Data extracted from a collection

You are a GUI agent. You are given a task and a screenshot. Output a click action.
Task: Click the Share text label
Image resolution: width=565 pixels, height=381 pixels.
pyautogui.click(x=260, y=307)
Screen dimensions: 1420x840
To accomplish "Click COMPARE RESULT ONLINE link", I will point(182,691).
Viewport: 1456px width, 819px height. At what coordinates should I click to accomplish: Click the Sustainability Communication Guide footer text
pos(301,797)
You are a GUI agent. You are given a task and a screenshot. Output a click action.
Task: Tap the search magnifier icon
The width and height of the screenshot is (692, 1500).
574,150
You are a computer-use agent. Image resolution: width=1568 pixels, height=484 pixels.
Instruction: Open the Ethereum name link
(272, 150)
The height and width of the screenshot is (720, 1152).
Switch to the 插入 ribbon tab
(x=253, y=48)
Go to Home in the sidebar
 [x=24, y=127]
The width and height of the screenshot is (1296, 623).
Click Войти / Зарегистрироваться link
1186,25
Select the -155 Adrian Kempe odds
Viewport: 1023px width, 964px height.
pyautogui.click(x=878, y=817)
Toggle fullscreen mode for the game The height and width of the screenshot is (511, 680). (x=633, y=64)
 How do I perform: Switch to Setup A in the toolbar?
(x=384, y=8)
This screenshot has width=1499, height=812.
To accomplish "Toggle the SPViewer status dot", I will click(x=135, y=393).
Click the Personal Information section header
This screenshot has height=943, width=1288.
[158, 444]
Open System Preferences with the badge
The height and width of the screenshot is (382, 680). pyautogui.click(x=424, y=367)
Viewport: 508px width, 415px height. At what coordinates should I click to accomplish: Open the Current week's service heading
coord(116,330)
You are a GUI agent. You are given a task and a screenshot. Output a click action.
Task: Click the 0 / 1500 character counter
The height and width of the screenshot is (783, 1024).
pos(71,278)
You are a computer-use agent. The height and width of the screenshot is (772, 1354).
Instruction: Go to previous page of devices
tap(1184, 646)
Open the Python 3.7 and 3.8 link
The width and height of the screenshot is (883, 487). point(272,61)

→ Exercise instructions
An exact copy of all the records is the only acceptable answer.

→ Task solution
You are a GUI agent. You are given a task and a screenshot. Output a click action.
Task: Click the Share text label
Image resolution: width=565 pixels, height=381 pixels.
pyautogui.click(x=260, y=307)
Screen dimensions: 1420x840
To accomplish "Click COMPARE RESULT ONLINE link", I will point(182,691).
Viewport: 1456px width, 819px height. At what coordinates should I click to accomplish: Click the Sustainability Communication Guide footer text
pos(301,797)
You are a GUI agent. You are given a task and a screenshot. Output a click action.
Task: Tap the search magnifier icon
The width and height of the screenshot is (692, 1500).
574,150
You are a computer-use agent. Image resolution: width=1568 pixels, height=484 pixels.
Instruction: Open the Ethereum name link
(272, 150)
The height and width of the screenshot is (720, 1152).
Switch to the 插入 ribbon tab
(x=253, y=48)
Go to Home in the sidebar
 [x=24, y=127]
The width and height of the screenshot is (1296, 623).
Click Войти / Зарегистрироваться link
1186,25
Select the -155 Adrian Kempe odds
Viewport: 1023px width, 964px height.
pyautogui.click(x=878, y=817)
Toggle fullscreen mode for the game The height and width of the screenshot is (511, 680). (x=633, y=64)
 How do I perform: Switch to Setup A in the toolbar?
(x=384, y=8)
This screenshot has width=1499, height=812.
To accomplish "Toggle the SPViewer status dot", I will click(x=135, y=393).
Click the Personal Information section header
This screenshot has height=943, width=1288.
[158, 444]
Open System Preferences with the badge
The height and width of the screenshot is (382, 680). pyautogui.click(x=424, y=367)
Viewport: 508px width, 415px height. At what coordinates should I click to accomplish: Open the Current week's service heading
coord(116,330)
You are a GUI agent. You are given a task and a screenshot. Output a click action.
Task: Click the 0 / 1500 character counter
The height and width of the screenshot is (783, 1024).
pos(71,278)
You are a computer-use agent. The height and width of the screenshot is (772, 1354).
Instruction: Go to previous page of devices
tap(1184, 646)
Open the Python 3.7 and 3.8 link
The width and height of the screenshot is (883, 487). point(272,61)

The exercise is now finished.